どうやら、12曲ある合奏協奏曲の中でも第8番がダントツに有名らしい。
以前聴いたことがあったことさえ忘れていたので、冒頭からえらく重々しい曲調で、どこがクリスマスなのか、と思ったが、終(第6)楽章の「パストラーレ」から「クリスマス」が導かれるらしい。
協奏曲なので、独奏対管弦楽の協奏の形だが、この時代(1680年頃)の独奏部分はバイオリンが2本とチェロ1本だ(トリオ・ソナタの形らしい。)。
一方の管弦楽は、弦5部にハープシコードで、管楽器も打楽器もなし。編成も小さく全員で16人。
独奏3人を入れても19人という小規模の合奏だ。
音楽自体は、親しみやすく分かりやすくきれいだし、ト短調という調性がちょっと憂いを帯びて共感しやすい。
しかし、がっかりした面もある。
出だしがピシっとは決まらなかったように思う。
東響の看板娘…でもないけど、幾つになってもお姫様の大谷康子が1stバイオリンを担当したが、抜きん出ていたなあ。そういう意味ではバランスも良くなかった。
しかし、彼女だけが赤と黒と緑色に金ラメというデザインの派手なドレスはやはりクリスマス協奏曲に合わせたのだろう。彼女の存在感からして納得の観客サービスかな。

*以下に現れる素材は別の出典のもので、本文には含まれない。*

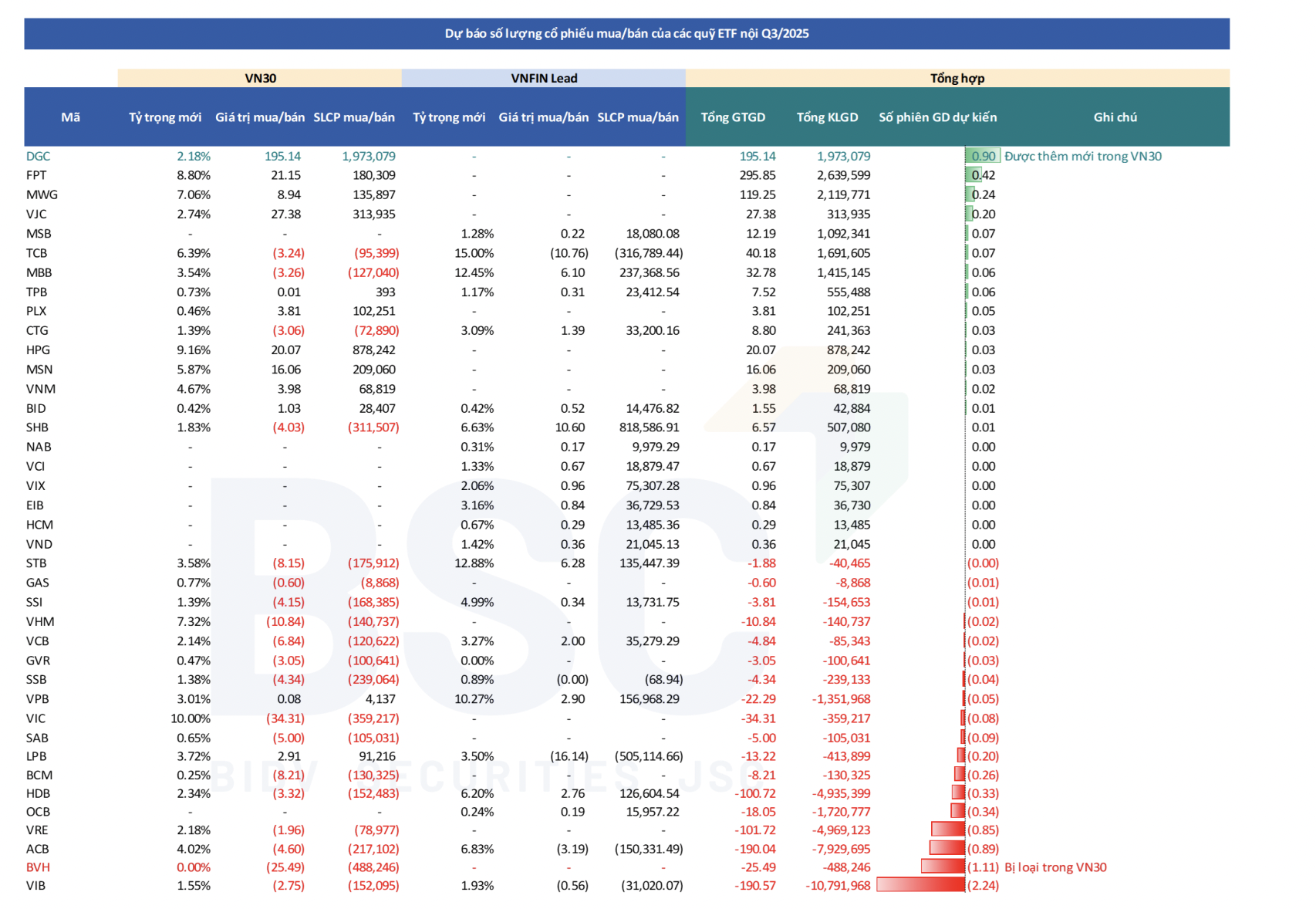Viewport: 1316px width, 909px height.
Task: Click the note Bị loại trong VN30
Action: pyautogui.click(x=1055, y=867)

やはり冒頭部分でリズムが揃わないままスタートした気がした。
冒頭はホルンは2部音符がタイでつながっているのでリズムはない。リズムを刻むのは第2バイオリンとチェロだが、これが1小節に6連符2つが10小節以上続く。ここの出だしが揃っていないように思った。2小節目の最後に32部音符で第1バイオリンが5度、4度の下降型のメロディとも言えないような不思議な音型を奏でるが、ここで、黒っぽいドレスに着替えたコンマス(正確にはコンサートミストレスだが、東響ではコンサートマスターと表記している。)大谷康子が敢然と音楽をリードし始めた。このままでは危ないと思ったのではないか。
以後、リズムが崩れることはなかったけど彼女の音が大きい。突出しているので、第1バイオリンだけで十数名いただろうけど、彼女の音が明らかに聴こえてくるのだ。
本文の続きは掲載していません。